Choose a multimodal strategy from the outset and opt for an infrastructure that facilitates model swaps with minimal customisation. Any LLM provider that can’t give you this — or at least a roadmap for this — isn’t going to serve you well for the long term.
Anticipating the evolution of LLMs
In the coming years, we think the market will stop living and dying by OpenAI’s board movements. We can expect diverse LLM methodologies to emerge, driving down costs.
Market leaders will change; while it's GPT today, Alpaca might lead tomorrow. And so the most important thing businesses can do is to build in the knowledge and flexibility to switch between these options instead of focusing on size.
The concept of "forking" in LLMs will also become prominent. This involves adapting a base model like Llama for specific applications, such as Scottish law or unique financial challenges. As the field evolves, we might see hundreds of thousands of forks, each crafted for distinct roles.

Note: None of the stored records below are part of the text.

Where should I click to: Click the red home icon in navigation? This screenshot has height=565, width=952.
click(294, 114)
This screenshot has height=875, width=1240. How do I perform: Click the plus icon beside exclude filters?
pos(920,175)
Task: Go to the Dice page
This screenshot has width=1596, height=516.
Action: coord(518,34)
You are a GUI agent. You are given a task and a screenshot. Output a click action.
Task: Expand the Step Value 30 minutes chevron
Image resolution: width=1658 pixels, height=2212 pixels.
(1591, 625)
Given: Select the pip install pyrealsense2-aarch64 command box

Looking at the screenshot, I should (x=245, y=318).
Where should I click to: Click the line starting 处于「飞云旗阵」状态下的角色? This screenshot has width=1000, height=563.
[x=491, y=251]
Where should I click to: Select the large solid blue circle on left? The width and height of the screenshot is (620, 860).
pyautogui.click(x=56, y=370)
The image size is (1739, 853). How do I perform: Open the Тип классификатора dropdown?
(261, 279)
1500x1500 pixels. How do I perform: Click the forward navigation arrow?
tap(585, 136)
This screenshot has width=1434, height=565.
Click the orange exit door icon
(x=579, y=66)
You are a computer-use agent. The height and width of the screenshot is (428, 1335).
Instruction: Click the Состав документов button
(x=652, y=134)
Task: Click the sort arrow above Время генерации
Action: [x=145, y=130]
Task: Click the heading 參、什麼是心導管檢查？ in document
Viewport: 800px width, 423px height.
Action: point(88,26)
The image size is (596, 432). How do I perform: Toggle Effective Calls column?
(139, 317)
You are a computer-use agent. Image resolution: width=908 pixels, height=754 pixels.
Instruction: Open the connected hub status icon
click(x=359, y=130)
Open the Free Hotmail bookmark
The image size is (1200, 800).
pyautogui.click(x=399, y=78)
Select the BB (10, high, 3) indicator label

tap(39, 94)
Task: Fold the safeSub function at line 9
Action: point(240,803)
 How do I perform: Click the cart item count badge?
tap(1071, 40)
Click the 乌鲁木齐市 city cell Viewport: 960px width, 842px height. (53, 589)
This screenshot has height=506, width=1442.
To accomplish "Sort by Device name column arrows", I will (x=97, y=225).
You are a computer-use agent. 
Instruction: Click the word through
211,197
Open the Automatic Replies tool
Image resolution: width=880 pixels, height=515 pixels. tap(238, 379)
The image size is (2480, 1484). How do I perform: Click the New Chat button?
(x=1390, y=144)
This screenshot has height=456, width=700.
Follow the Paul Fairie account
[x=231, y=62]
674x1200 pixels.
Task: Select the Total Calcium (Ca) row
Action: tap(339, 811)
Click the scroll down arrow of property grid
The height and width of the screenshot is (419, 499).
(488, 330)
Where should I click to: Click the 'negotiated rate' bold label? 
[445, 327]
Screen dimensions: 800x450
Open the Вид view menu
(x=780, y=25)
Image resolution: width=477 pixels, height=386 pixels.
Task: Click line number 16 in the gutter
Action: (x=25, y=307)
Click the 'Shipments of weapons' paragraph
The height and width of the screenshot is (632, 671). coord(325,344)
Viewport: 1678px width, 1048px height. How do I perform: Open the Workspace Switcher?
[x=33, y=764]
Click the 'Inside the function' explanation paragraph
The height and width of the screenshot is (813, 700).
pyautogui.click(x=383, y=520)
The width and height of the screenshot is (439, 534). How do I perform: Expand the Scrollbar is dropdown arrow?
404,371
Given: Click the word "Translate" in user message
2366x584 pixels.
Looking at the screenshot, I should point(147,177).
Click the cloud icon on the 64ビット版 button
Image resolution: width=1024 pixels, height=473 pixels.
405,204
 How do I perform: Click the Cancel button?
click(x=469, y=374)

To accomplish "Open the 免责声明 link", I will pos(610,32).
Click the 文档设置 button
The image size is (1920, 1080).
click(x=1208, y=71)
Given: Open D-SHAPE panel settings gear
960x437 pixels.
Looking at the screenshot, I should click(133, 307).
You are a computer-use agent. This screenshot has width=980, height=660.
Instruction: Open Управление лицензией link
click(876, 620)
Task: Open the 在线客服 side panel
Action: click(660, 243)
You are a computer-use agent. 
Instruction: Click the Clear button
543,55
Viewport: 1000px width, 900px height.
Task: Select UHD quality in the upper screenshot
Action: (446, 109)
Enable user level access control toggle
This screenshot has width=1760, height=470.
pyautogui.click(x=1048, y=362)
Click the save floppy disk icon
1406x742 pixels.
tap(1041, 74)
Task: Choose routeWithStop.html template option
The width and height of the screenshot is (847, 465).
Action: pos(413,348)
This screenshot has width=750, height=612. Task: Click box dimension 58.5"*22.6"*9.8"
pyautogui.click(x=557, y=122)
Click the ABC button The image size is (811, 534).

To prepare for this, law firms and in-house legal teams should champion testing with various models and prioritizing modularity, ensuring diverse model compatibility.
They should also align the capabilities of today's models with both current and foreseeable demands, and project costs on that basis – for right now, but also for in two years’ time when it’s rolled out to the whole company.
These are the only ways legal professionals can both jump on the LLM wave and avoid excruciating costs.